### EXERCISE BRIEF:
Below is a listing; repeat exactly the lines from the one containing "Image resolution: width=146, height=2576." to the one containing "contact us (148, 2138)", both included.

### INPUT DATA:
'''
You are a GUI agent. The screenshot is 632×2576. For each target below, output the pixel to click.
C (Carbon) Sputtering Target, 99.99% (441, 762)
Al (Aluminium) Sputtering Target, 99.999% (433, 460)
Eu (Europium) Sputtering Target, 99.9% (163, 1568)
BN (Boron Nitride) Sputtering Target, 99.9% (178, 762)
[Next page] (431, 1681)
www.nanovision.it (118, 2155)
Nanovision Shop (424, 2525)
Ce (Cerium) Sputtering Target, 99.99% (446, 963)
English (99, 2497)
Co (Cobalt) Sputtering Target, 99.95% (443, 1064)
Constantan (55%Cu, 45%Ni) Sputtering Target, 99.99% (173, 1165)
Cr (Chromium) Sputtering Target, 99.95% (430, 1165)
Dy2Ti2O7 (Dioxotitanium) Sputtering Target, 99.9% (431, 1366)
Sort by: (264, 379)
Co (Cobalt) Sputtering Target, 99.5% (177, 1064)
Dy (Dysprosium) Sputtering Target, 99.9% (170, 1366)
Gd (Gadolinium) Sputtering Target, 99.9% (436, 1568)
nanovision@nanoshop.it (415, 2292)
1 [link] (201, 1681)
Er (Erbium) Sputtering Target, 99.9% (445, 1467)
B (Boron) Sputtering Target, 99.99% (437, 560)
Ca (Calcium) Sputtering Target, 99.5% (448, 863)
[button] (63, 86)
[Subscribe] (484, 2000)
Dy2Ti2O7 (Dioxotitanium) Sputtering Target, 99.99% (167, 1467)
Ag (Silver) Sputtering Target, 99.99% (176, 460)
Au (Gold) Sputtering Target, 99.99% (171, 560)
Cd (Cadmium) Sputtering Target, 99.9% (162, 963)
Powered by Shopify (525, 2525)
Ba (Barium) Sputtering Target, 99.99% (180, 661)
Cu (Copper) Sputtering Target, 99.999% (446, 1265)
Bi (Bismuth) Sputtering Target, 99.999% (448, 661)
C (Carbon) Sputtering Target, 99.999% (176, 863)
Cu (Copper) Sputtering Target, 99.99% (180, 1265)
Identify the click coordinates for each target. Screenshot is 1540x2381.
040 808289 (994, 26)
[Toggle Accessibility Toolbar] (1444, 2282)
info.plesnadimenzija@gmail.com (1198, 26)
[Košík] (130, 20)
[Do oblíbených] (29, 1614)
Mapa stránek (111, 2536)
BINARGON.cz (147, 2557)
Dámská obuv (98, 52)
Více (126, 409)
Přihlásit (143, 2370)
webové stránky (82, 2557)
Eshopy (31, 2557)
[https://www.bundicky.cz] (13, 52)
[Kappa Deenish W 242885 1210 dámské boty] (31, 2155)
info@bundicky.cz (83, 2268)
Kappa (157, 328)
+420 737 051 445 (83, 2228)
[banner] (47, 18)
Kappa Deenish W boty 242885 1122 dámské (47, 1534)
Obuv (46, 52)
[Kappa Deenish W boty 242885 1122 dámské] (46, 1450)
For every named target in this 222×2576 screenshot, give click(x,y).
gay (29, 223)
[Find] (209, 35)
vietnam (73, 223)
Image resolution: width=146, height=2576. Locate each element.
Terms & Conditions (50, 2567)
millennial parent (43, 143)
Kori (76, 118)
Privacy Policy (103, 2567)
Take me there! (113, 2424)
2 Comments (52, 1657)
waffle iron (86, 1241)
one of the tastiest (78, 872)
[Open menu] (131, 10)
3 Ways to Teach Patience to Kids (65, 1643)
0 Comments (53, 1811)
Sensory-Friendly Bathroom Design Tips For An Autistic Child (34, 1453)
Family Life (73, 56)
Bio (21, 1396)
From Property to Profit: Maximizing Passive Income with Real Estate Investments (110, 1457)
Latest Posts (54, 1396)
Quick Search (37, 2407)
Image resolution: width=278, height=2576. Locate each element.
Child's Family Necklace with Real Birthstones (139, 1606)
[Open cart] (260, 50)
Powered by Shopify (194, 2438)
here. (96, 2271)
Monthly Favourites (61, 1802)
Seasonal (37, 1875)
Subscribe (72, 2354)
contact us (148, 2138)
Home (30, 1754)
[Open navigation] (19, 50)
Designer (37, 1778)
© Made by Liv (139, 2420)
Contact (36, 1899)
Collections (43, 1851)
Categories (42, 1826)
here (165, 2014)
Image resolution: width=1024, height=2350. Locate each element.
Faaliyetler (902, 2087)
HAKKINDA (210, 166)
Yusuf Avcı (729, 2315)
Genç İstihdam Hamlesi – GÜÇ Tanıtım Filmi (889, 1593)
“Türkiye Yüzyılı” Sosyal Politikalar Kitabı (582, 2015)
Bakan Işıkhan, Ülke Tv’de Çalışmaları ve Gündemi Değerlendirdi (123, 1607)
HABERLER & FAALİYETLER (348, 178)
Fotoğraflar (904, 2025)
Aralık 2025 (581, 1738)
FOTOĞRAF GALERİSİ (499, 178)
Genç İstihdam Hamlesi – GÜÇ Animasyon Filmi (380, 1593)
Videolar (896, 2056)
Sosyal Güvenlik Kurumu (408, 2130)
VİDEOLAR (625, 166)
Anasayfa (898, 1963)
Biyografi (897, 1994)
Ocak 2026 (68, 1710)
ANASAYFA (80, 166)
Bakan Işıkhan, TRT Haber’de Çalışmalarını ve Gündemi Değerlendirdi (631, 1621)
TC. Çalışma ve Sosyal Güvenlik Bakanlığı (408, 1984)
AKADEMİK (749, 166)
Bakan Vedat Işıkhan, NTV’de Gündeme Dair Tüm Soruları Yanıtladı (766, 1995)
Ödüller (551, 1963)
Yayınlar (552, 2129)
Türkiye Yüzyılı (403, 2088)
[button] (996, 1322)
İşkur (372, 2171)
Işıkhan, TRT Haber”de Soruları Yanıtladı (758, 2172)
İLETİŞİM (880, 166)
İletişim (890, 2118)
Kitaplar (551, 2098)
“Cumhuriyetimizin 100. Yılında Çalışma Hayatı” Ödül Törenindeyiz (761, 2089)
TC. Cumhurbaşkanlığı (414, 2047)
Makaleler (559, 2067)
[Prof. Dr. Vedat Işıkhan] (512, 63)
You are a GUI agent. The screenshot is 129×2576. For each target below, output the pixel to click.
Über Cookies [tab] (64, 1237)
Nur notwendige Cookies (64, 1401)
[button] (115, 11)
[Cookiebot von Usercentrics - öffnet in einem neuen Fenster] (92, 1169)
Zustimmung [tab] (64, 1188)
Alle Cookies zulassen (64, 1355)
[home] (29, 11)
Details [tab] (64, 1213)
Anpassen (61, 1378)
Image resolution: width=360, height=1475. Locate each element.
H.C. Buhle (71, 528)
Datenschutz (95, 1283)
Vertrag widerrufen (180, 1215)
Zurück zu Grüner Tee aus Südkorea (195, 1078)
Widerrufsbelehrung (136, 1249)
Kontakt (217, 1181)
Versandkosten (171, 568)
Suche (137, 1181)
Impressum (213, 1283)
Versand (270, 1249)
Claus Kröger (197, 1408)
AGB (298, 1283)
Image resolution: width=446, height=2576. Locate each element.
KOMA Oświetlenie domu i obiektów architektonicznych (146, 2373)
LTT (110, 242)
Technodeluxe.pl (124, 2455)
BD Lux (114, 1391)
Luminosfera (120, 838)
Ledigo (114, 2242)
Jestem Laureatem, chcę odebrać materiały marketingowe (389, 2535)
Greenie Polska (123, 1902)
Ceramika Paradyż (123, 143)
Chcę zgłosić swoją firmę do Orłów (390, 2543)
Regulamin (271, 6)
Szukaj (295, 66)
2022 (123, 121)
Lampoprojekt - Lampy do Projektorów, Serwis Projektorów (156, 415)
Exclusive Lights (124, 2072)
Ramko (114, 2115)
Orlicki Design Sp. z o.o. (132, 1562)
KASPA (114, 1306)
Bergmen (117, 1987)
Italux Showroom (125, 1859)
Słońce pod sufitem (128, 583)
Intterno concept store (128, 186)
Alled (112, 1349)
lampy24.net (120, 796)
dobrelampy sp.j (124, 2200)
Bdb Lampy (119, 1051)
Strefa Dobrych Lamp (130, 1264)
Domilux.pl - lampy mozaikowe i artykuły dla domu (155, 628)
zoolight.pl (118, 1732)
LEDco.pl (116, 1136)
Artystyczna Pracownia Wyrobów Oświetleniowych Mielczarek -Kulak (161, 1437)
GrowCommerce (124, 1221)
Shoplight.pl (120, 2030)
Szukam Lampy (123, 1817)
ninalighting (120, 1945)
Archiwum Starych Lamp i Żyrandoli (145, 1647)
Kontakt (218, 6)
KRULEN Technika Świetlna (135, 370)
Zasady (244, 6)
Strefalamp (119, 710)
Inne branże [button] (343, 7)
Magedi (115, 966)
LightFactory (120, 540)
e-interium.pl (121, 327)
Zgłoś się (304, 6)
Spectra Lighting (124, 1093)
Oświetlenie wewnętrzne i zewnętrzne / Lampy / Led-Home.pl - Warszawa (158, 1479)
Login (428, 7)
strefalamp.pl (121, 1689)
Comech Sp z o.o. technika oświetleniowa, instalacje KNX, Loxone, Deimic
'''
### EXERCISE RESULT:
Image resolution: width=146, height=2576. Locate each element.
Terms & Conditions (50, 2567)
millennial parent (43, 143)
Kori (76, 118)
Privacy Policy (103, 2567)
Take me there! (113, 2424)
2 Comments (52, 1657)
waffle iron (86, 1241)
one of the tastiest (78, 872)
[Open menu] (131, 10)
3 Ways to Teach Patience to Kids (65, 1643)
0 Comments (53, 1811)
Sensory-Friendly Bathroom Design Tips For An Autistic Child (34, 1453)
Family Life (73, 56)
Bio (21, 1396)
From Property to Profit: Maximizing Passive Income with Real Estate Investments (110, 1457)
Latest Posts (54, 1396)
Quick Search (37, 2407)
Image resolution: width=278, height=2576. Locate each element.
Child's Family Necklace with Real Birthstones (139, 1606)
[Open cart] (260, 50)
Powered by Shopify (194, 2438)
here. (96, 2271)
Monthly Favourites (61, 1802)
Seasonal (37, 1875)
Subscribe (72, 2354)
contact us (148, 2138)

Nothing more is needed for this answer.